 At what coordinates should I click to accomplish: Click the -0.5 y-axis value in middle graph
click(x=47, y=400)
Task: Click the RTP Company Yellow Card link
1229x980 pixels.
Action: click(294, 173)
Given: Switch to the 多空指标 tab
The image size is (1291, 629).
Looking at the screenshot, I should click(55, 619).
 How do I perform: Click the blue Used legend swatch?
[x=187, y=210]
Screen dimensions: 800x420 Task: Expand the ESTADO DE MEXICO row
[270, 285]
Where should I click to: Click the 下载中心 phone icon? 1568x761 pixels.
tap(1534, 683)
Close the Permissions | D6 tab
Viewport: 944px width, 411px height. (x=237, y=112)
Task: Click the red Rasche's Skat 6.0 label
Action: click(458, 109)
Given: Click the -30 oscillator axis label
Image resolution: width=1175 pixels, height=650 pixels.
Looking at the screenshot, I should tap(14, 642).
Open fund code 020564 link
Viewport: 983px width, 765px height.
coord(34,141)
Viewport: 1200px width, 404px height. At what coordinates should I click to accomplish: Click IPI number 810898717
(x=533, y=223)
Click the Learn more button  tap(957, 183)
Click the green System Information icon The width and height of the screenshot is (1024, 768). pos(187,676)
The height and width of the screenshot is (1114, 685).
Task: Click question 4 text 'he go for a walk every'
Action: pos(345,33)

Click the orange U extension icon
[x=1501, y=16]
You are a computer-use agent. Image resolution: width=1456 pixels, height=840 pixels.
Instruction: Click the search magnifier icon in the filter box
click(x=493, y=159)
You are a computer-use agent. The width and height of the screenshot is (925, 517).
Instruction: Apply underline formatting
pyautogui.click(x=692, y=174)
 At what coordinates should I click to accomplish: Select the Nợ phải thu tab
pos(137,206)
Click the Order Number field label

[Task to carry out] Repeat all the records without altering a single word.

[Result]
 At what coordinates should I click to accomplish: Click the -0.5 y-axis value in middle graph
click(x=47, y=400)
Task: Click the RTP Company Yellow Card link
1229x980 pixels.
Action: click(294, 173)
Given: Switch to the 多空指标 tab
The image size is (1291, 629).
Looking at the screenshot, I should click(55, 619).
 How do I perform: Click the blue Used legend swatch?
[x=187, y=210]
Screen dimensions: 800x420 Task: Expand the ESTADO DE MEXICO row
[270, 285]
Where should I click to: Click the 下载中心 phone icon? 1568x761 pixels.
tap(1534, 683)
Close the Permissions | D6 tab
Viewport: 944px width, 411px height. (x=237, y=112)
Task: Click the red Rasche's Skat 6.0 label
Action: click(458, 109)
Given: Click the -30 oscillator axis label
Image resolution: width=1175 pixels, height=650 pixels.
Looking at the screenshot, I should tap(14, 642).
Open fund code 020564 link
Viewport: 983px width, 765px height.
coord(34,141)
Viewport: 1200px width, 404px height. At what coordinates should I click to accomplish: Click IPI number 810898717
(x=533, y=223)
Click the Learn more button  tap(957, 183)
Click the green System Information icon The width and height of the screenshot is (1024, 768). pos(187,676)
The height and width of the screenshot is (1114, 685).
Task: Click question 4 text 'he go for a walk every'
Action: pos(345,33)

Click the orange U extension icon
[x=1501, y=16]
You are a computer-use agent. Image resolution: width=1456 pixels, height=840 pixels.
Instruction: Click the search magnifier icon in the filter box
click(x=493, y=159)
You are a computer-use agent. The width and height of the screenshot is (925, 517).
Instruction: Apply underline formatting
pyautogui.click(x=692, y=174)
 At what coordinates should I click to accomplish: Select the Nợ phải thu tab
pos(137,206)
Click the Order Number field label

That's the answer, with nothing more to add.